7.1   Committee .  This Plan shall be administered by the Committee. The Committee shall have all powers necessary to enable it to carry out its duties in the administration of the Plan. Not in limitation, but in application of the foregoing, the Committee shall have the duty and power to determine all questions that may arise hereunder as to the status and rights of Participants in the Plan.

7.2   Voting .  The Committee shall act by a majority of the number then constituting the Committee, and such action may be taken either by vote at a meeting or in writing, without a meeting.

7.3   Records .  The Committee shall keep a complete record of all its proceedings and all data relating to the administration of the Plan. The Committee shall select one of its members as a Chairman. The Committee shall appoint a Secretary to keep minutes of its meetings and the Secretary may or may not be a member of the Committee. The Committee shall make such rules and regulations for the conduct of its business as it shall deem advisable.

7.4   Liability .  To the extent permitted by law, no member of the Committee shall be liable to any person for any action taken or omitted in connection with the interpretation and administration of this Plan unless attributable to his own gross negligence or willful misconduct. The Sponsor shall indemnify the members of the Committee against any and all claims, losses, damages, expenses, including counsel fees, incurred by them., and any liability, including any amounts paid in settlement with their approval, arising from their action or failure to act, except when the same is judicially determined to be attributable to their gross negligence or willful misconduct.

7.5   Expenses .  The cost of payments from this Plan and the expenses of administering the Plan shall borne by each Company with respect to its own employees.

ARTICLE VIII

AMENDMENT AND TERMINATION

The Sponsor reserves the right, at any time or from time to time, by action of its Board, to modify or amend in whole or in part any or all provisions of the Plan. In addition, the Sponsor reserves the right by action of its Board to terminate the Plan in whole or in part; provided, however, that no such modification, amendment or termination shall in any way affect a Participant's accrued benefit or the right to payment thereof under the provisions of the Plan as in effect immediately prior to such amendment or termination. Notwithstanding the foregoing, the Plan may be terminated and benefits distributed to Participants within twelve months of a "change in control event" as defined for purposes of Section 409A.

(Entries listed in a dataset)
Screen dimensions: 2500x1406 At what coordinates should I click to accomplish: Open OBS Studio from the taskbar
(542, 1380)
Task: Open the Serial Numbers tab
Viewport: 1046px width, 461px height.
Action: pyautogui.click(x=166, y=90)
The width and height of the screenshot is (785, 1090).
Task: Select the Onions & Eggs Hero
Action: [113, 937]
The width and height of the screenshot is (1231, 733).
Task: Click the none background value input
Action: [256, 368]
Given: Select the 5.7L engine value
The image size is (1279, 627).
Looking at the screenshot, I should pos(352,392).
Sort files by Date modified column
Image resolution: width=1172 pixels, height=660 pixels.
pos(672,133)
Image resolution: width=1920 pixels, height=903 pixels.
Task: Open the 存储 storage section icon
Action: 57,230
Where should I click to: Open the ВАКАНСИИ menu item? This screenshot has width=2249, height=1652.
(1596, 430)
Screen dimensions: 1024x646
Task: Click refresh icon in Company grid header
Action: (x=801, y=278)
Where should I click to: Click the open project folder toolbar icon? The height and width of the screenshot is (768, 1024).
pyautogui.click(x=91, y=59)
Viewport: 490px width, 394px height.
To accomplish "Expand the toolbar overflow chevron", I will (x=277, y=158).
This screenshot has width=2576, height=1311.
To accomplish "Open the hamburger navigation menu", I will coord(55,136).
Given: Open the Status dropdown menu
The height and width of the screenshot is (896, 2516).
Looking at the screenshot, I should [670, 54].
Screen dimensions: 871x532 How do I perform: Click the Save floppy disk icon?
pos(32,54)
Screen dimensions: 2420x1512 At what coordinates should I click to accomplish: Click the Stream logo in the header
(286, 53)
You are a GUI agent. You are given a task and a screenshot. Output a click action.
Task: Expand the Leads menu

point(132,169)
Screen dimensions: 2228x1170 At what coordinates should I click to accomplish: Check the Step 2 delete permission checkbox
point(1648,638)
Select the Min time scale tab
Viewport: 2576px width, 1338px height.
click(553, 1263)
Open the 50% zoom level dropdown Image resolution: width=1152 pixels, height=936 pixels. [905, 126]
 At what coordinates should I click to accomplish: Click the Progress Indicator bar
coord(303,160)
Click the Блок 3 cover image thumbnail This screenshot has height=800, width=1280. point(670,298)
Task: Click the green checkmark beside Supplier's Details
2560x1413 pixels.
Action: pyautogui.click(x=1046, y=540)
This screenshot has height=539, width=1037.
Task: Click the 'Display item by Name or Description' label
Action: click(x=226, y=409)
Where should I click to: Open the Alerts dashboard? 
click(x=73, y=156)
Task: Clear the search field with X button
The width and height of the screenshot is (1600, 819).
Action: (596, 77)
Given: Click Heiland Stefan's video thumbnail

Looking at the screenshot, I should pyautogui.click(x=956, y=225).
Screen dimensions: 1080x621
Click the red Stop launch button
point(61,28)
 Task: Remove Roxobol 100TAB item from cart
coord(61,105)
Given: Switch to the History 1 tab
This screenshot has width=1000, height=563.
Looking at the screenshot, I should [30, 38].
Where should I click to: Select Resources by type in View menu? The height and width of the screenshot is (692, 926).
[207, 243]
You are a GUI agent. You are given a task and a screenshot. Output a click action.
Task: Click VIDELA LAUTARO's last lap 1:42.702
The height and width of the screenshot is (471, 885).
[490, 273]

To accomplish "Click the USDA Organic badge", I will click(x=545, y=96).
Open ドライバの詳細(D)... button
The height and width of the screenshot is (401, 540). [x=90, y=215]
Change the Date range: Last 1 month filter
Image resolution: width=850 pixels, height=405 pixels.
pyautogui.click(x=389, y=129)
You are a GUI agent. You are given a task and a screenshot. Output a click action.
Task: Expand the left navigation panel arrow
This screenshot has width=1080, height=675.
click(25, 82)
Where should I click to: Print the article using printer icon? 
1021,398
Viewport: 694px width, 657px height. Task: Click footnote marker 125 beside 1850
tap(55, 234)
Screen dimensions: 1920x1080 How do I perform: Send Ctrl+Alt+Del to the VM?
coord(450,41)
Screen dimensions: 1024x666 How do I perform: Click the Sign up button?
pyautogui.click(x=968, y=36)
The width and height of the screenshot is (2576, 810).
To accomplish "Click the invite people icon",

• **Set exercise 1**
From the plan excerpt, repeat the passage starting with "7.5   Expenses" and going on through "its own employees.".
• **Set exercise 2**
In the plan excerpt, what are the titles of the sections numbered 7.1 through 7.5?

• **Expected answer 1**
7.5   Expenses .  The cost of payments from this Plan and the expenses of administering the Plan shall borne by each Company with respect to its own employees.

• **Expected answer 2**
Committee
Voting
Records
Liability
Expenses